Between all the Skype sessions and monthly meet ups, managing class work and schedules outside the actual classroom, it can take some getting used to for students as well.

Anna Asatryan — a freshman who enrolled in a hybrid ethnic studies class last semester — said the set up helped her juggle her 20-hour-a-week retail job with her school commitments.

“It was important for me to set up a schedule that was flexible,” she said. “I didn't put school second.”

Still, she was worried about connecting with the instructor, since “I'm one of those people always asking random questions.”

But she was pleasantly surprised by the “high level” of interaction afforded by an online chat room that allowed students to respond to questions with answers they could all read. They also took turns speaking online.

“We got, in a sense, more interaction,” Asatryan said.

Thirty-seven percent of community college students said they enrolled in at least one distance education class because of the convenience, according to a 2011 survey by the California Community College Chancellor's Office.

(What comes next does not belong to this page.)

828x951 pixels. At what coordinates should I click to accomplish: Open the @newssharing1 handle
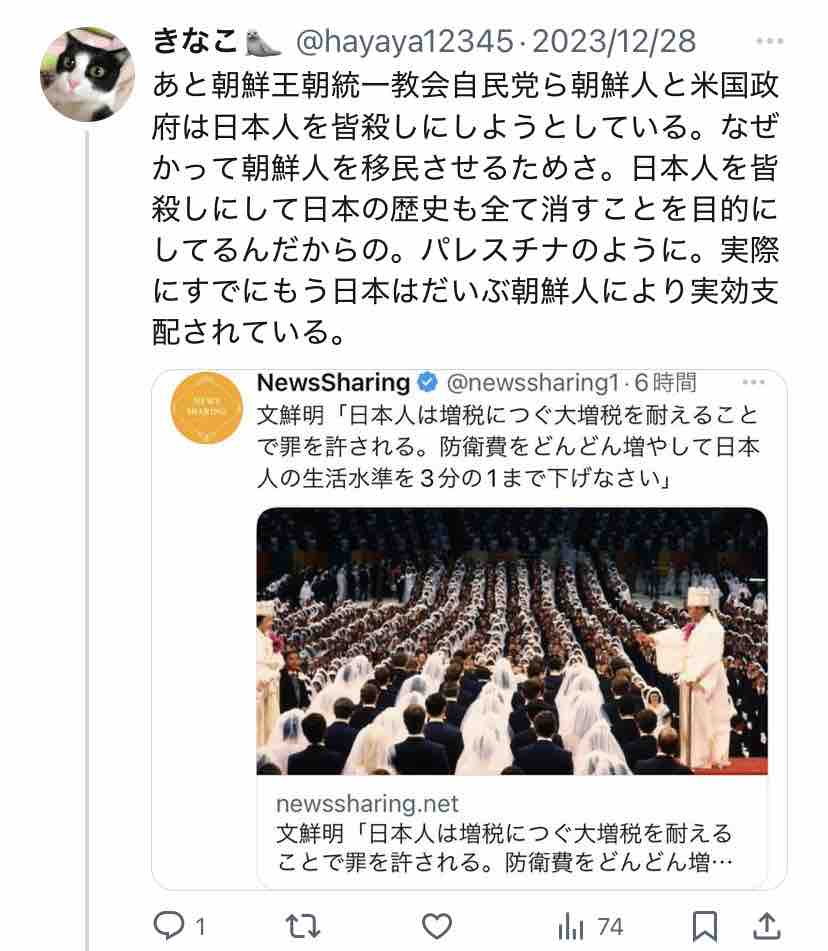point(533,382)
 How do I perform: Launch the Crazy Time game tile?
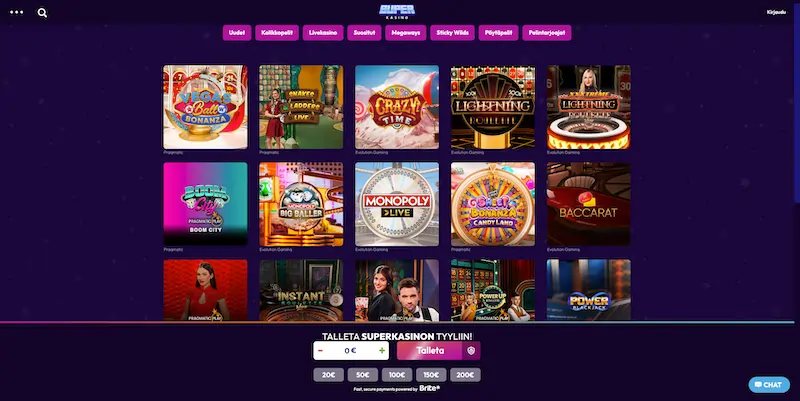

But convenience also comes with a cost.

It takes a strong technical staff to keep operations running smoothly, and campuses must regularly update their computer hardware.

“The idea that we have to bolster IT staff for this is a little disconcerting,” Dulay said.

Glendale Community College officials have pondered charging students a $3 fee that would help offset the costs, but they've been reluctant to institute it.

“I think four years ago, that would have been better,” Dulay said. “Today, $3 in this economy hurts a lot of students.”

Additionally, online courses — which exist in a realm that never sleeps — could have a huge impact on instructors.

“It can be much more time consuming because you're on 24/7,” Tirapelle said.